Al Alaq 15 – 19

Ini adalah ancaman!

“Sungguh! Jika dia tidak mau juga berhenti.” (pangkal ayat 15). Dari menghalangi Utusan Allah menyampaikan seruannya, dan tidak mau juga berhenti mengejek dan menghina: “Sesungguhnya akan Kami sentakkan ubun-ubunnya.” (ujung ayat 15).

“Ubun-ubun yang dusta, yang penuh kesalahan.” (ayat 16). Ditarik ubun-ubunnya artinya ialah karena kepala dari orang itu sudah kosong dari kebenaran. Isinya hanya dusta dan bohong, kesalahan dan nafsu jahat. Artinya dia pasti akan mendapat hukuman yang kejam dari Tuhan.

“Biarkan dia panggil kawan-kawan segolongannya.” (ayat 17). Berapa orang konconya, berapa orang yang berdiri di belakang menjadi penyokongnya, suruh mereka berkumpul semuanya dengan maksud hendak melawan Allah!

“Akan Kami panggil (pula) Zabaniyah.” (ayat 18). Zabaniyah adalah nama malaikat-malaikat yang menjadi penjaga dalam neraka. Rupanya kejam dan gagah perkasa dan menakutkan, laksana algojo dalam permisalan dunia ini, yang tidak merasa kasihan apabila dia diperintahkan menjatuhkan hukuman gantung kepada yang bersalah. Maka Zabaniyah-zabaniyah itu dengan kegagahan dan keseraman rupanya, tidaklah akan sebanding dengan manusia yang sombong, melampaui batas dan tidak tahu diri itu.

“Sungguh! Jangan engkau ikut dia.” (pangkal ayat 19). Jangan engkau perdulikan dia, jangan engkau takut dan bimbang. Teruskan tugasmu! “Tetapi sujudlah dan berhampir dirilah.” (ujung ayat 19).

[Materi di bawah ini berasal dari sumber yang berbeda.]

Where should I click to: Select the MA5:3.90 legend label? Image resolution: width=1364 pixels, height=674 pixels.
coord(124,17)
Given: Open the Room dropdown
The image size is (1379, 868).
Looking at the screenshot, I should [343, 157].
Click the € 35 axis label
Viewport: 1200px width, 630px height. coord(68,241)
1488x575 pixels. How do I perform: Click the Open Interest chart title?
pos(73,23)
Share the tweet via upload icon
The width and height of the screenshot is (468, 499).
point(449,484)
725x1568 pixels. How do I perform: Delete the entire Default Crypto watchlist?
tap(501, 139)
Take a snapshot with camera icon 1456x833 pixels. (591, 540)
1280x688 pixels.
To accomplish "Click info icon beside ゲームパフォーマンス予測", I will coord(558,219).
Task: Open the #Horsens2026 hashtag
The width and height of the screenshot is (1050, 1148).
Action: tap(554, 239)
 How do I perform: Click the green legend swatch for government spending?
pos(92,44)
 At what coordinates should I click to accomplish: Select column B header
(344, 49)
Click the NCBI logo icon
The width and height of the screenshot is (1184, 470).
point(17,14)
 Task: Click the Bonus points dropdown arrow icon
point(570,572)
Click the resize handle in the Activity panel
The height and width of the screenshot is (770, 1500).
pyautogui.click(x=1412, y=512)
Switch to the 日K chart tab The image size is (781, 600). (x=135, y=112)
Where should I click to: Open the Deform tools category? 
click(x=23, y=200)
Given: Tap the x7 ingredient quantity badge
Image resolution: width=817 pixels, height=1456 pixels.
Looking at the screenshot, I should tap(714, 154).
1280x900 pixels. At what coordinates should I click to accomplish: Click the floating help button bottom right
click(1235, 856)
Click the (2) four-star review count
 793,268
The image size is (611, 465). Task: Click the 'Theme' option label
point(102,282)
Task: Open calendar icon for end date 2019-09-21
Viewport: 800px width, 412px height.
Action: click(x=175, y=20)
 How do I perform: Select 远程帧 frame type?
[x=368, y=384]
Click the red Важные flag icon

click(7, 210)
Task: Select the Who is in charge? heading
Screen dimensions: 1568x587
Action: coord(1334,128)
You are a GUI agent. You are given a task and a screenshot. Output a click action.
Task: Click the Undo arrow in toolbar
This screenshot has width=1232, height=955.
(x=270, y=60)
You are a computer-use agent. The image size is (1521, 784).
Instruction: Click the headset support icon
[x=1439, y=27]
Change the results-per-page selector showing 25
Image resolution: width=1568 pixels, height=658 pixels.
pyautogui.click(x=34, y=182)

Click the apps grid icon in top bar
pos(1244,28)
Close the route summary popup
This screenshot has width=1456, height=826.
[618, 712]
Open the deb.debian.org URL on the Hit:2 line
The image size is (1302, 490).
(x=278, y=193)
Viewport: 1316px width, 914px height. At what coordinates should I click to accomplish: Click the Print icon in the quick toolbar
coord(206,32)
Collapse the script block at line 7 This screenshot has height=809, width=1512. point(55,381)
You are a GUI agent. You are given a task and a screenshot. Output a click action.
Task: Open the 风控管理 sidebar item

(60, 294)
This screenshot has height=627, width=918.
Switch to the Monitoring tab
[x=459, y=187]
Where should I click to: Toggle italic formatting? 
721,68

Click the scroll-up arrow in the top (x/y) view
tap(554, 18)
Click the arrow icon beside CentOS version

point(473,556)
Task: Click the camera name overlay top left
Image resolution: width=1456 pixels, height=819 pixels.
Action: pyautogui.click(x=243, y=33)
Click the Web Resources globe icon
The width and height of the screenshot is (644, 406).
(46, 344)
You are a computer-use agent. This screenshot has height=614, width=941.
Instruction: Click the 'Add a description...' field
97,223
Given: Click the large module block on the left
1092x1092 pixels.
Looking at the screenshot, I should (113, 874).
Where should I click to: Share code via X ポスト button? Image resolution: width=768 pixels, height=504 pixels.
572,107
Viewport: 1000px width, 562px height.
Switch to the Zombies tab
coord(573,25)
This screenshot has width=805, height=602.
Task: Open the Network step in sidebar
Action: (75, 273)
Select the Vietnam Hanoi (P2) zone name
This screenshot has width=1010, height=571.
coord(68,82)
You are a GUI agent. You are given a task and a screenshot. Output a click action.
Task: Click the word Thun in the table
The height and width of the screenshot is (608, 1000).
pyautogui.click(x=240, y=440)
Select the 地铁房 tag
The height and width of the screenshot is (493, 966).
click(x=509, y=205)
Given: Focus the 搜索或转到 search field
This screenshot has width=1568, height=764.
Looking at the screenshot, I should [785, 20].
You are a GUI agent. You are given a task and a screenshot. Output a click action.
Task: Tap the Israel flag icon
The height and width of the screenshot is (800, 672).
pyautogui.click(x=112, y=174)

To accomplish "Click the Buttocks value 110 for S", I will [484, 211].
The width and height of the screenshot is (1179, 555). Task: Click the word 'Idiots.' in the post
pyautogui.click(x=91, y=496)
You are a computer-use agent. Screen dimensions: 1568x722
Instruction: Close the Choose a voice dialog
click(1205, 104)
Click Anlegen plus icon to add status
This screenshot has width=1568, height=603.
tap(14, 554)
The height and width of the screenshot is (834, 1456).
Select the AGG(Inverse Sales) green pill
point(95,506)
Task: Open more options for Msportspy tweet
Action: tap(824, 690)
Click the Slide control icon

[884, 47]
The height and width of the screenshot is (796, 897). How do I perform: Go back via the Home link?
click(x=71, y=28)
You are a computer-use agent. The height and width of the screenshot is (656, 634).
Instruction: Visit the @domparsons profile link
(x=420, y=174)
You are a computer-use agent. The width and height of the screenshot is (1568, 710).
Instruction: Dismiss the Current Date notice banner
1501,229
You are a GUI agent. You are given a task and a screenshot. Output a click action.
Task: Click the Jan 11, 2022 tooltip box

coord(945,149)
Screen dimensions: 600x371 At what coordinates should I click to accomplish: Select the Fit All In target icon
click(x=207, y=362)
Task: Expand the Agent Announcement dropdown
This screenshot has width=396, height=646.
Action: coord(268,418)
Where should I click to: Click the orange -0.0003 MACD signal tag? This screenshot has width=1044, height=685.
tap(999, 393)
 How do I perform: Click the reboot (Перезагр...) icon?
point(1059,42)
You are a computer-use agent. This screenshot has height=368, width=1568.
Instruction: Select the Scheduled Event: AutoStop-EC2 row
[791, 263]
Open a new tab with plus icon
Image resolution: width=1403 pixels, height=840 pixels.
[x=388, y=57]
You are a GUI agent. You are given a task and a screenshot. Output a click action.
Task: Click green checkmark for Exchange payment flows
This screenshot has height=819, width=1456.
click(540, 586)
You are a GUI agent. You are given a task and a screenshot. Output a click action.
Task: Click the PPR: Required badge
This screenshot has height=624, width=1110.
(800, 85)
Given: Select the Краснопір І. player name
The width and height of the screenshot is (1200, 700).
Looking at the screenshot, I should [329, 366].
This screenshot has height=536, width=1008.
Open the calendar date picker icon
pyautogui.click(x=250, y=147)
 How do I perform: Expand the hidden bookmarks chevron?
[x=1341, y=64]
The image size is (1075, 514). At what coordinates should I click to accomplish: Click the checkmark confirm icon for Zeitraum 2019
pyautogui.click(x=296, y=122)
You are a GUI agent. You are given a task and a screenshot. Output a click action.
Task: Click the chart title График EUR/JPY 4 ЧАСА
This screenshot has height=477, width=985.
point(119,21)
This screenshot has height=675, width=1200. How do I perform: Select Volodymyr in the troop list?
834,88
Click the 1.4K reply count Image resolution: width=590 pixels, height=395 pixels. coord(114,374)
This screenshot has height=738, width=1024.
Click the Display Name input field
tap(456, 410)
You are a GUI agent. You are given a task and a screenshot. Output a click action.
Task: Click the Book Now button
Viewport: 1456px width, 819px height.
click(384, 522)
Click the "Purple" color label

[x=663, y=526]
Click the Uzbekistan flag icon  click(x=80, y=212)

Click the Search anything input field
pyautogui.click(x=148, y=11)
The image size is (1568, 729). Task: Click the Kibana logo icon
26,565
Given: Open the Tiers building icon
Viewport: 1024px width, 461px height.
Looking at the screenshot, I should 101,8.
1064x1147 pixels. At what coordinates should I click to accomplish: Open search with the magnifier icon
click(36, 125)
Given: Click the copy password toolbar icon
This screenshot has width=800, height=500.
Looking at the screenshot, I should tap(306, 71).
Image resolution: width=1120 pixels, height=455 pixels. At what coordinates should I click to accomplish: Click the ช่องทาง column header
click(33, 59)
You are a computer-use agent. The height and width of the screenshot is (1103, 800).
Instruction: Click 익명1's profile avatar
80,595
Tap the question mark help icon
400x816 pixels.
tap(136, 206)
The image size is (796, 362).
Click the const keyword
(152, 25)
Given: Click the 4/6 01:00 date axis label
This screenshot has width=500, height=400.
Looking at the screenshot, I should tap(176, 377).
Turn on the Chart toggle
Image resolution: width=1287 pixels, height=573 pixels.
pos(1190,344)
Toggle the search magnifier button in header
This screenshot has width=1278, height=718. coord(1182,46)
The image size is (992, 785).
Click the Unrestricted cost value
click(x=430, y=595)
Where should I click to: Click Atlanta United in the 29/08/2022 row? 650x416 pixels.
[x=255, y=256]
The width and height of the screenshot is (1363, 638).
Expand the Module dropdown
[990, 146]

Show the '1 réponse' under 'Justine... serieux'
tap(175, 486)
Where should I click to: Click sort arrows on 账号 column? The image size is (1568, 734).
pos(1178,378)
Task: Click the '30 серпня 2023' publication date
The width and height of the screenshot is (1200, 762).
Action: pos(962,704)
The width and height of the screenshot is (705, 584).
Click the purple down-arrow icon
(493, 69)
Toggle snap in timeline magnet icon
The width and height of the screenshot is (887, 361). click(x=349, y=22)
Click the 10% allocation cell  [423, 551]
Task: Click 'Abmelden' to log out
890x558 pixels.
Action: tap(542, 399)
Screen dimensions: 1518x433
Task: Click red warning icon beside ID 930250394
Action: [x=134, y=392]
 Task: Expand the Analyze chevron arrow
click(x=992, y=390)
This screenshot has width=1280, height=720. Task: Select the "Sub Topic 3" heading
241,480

Bertambahlah besar halangan dan sikap kasar, mendustakan dan berpaling yang mereka lakukan terhadap dirimu, bertambah tekun perkuat ibadat kepada Allah, sujud, sembahyang dengan khusyu’. Setiap waktu hendaklah engkau mendekatkan dirimu kepada Allah. Hanya itulah jalan satu-satunya untuk mengatasi musuh-musuh Tuhan ini.

Apabila kita lihat dan perhatikan sejak dari ayat yang keenam, nampaklah betapa Tuhan membesarkan semangat Rasul-Nya dan memperteguh hatinya SAW di dalam menghadapi musuh. Keyakinan bahwa diri sendiri adalah di pihak yang benar, itulah pangkal kemenangan yang tidak akan dapat diatasi oleh musuh.

Dan penutup penting sekali, yaitu hendaklah selalu sujud, selalu mendekati Tuhan, selalu ingat kepada Tuhan. Sebab rasa dekat kepada Tuhanlah sumber kekuatan peribadi yang tidak akan pernah dapat dipatahkan.

***

Berkata Al-Hafizh Ibnu Hajar di dalam Fathul-Bari: “Ancaman keras sampai ubun-ubun akan ditarik terhadap Abu Jahal yang begitu kerasnya, ialah karena ancamannya yang sangat kasar akan menginjak-injak kuduk Nabi, kalau dia melihat Nabi sembahyang. Padahal Uqbah bin Abu Mu’ith pun pernah menyungkup Rasul SAW dengan kulit unta basah, sedang dia sembahyang.”

Dan Nabi pun tidak pernah gentar menerima ancaman itu. Sampai beliau berkata: “Kalau dia berani mencoba mendekati aku sembahyang, dia akan ditarik dan dihancurkan oleh malaikat!” Dan beliau terus sembahyang. Sebab meskipun perintah sembahyang lima waktu belum ada pada waktu itu, yang teruntuk bagi Ummat, namun Nabi SAW telah diajar oleh Jibril mengerjakan sembahyang pada waktu-waktu tertentu, lebih-lebih sembahyang malam.

Imam Asy-Syafi’i menganjurkan, apabila kita membaca (tilawat) Al-Qur’an, sesampai di akhir surat ini, was jud waq-tarib, supaya kita lakukan sujud tilawat.

Guruku Ahmad Sutan Mansur memberi ingat kami waktu menafsirkan Surat ini bahwa cara membacanya pun lain dari yang lain. Membacanya tidak boleh gontai dan hendaklah bersemangat. Sebagaimana beliau pun tidak suka kalau orang membaca iqamat mengajak sembahyang dengan suara lemah-gemulai! “Sebab iqamat adalah komando,” kata beliau.